# Records shown:

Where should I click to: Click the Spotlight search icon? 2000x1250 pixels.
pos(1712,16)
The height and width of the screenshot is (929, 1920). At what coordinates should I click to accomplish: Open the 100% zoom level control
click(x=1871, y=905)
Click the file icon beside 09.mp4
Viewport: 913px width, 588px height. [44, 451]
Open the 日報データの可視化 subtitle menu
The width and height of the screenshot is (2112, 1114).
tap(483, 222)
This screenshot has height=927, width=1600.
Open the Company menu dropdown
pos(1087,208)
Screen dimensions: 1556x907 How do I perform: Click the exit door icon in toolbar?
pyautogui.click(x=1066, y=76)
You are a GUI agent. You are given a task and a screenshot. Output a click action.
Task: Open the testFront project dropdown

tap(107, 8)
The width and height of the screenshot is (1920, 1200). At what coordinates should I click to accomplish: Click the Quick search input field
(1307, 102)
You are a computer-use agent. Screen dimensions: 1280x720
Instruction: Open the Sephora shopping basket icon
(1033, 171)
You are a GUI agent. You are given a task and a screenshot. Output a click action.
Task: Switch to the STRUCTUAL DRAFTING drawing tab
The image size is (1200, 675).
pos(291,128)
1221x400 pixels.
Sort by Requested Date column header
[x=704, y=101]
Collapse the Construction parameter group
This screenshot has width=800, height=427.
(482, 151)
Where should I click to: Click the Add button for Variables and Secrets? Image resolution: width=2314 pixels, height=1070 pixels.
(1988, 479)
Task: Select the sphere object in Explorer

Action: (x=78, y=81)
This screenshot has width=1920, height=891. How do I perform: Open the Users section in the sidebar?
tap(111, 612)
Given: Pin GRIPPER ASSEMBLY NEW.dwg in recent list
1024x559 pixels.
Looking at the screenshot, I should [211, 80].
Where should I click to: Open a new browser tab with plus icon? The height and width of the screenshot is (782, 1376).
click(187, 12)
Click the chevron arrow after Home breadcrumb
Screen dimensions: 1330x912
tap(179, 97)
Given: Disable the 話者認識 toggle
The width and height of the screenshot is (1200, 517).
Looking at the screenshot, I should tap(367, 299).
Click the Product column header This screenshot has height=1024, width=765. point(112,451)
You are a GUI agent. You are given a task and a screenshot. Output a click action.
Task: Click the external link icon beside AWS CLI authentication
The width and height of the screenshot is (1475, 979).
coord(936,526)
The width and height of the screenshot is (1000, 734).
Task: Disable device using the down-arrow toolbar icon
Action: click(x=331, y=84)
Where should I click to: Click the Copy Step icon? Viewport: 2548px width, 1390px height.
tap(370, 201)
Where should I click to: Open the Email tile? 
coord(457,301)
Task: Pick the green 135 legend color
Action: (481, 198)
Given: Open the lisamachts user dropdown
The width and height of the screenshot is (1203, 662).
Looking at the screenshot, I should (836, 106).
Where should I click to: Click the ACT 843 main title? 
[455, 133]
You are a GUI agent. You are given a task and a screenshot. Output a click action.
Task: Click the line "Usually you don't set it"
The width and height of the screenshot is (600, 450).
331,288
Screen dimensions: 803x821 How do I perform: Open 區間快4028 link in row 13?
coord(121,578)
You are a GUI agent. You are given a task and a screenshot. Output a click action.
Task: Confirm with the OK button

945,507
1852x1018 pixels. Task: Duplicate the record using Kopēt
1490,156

# Requirements:
Please copy out all of the data above line for line, with no changes.

# Problem solution:
Where should I click to: Click the Spotlight search icon? 2000x1250 pixels.
pos(1712,16)
The height and width of the screenshot is (929, 1920). At what coordinates should I click to accomplish: Open the 100% zoom level control
click(x=1871, y=905)
Click the file icon beside 09.mp4
Viewport: 913px width, 588px height. [44, 451]
Open the 日報データの可視化 subtitle menu
The width and height of the screenshot is (2112, 1114).
tap(483, 222)
This screenshot has height=927, width=1600.
Open the Company menu dropdown
pos(1087,208)
Screen dimensions: 1556x907 How do I perform: Click the exit door icon in toolbar?
pyautogui.click(x=1066, y=76)
You are a GUI agent. You are given a task and a screenshot. Output a click action.
Task: Open the testFront project dropdown

tap(107, 8)
The width and height of the screenshot is (1920, 1200). At what coordinates should I click to accomplish: Click the Quick search input field
(1307, 102)
You are a computer-use agent. Screen dimensions: 1280x720
Instruction: Open the Sephora shopping basket icon
(1033, 171)
You are a GUI agent. You are given a task and a screenshot. Output a click action.
Task: Switch to the STRUCTUAL DRAFTING drawing tab
The image size is (1200, 675).
pos(291,128)
1221x400 pixels.
Sort by Requested Date column header
[x=704, y=101]
Collapse the Construction parameter group
This screenshot has width=800, height=427.
(482, 151)
Where should I click to: Click the Add button for Variables and Secrets? Image resolution: width=2314 pixels, height=1070 pixels.
(1988, 479)
Task: Select the sphere object in Explorer

Action: (x=78, y=81)
This screenshot has width=1920, height=891. How do I perform: Open the Users section in the sidebar?
tap(111, 612)
Given: Pin GRIPPER ASSEMBLY NEW.dwg in recent list
1024x559 pixels.
Looking at the screenshot, I should [211, 80].
Where should I click to: Open a new browser tab with plus icon? The height and width of the screenshot is (782, 1376).
click(187, 12)
Click the chevron arrow after Home breadcrumb
Screen dimensions: 1330x912
tap(179, 97)
Given: Disable the 話者認識 toggle
The width and height of the screenshot is (1200, 517).
Looking at the screenshot, I should tap(367, 299).
Click the Product column header This screenshot has height=1024, width=765. point(112,451)
You are a GUI agent. You are given a task and a screenshot. Output a click action.
Task: Click the external link icon beside AWS CLI authentication
The width and height of the screenshot is (1475, 979).
coord(936,526)
The width and height of the screenshot is (1000, 734).
Task: Disable device using the down-arrow toolbar icon
Action: click(x=331, y=84)
Where should I click to: Click the Copy Step icon? Viewport: 2548px width, 1390px height.
tap(370, 201)
Where should I click to: Open the Email tile? 
coord(457,301)
Task: Pick the green 135 legend color
Action: (481, 198)
Given: Open the lisamachts user dropdown
The width and height of the screenshot is (1203, 662).
Looking at the screenshot, I should (836, 106).
Where should I click to: Click the ACT 843 main title? 
[455, 133]
You are a GUI agent. You are given a task and a screenshot. Output a click action.
Task: Click the line "Usually you don't set it"
The width and height of the screenshot is (600, 450).
331,288
Screen dimensions: 803x821 How do I perform: Open 區間快4028 link in row 13?
coord(121,578)
You are a GUI agent. You are given a task and a screenshot. Output a click action.
Task: Confirm with the OK button

945,507
1852x1018 pixels. Task: Duplicate the record using Kopēt
1490,156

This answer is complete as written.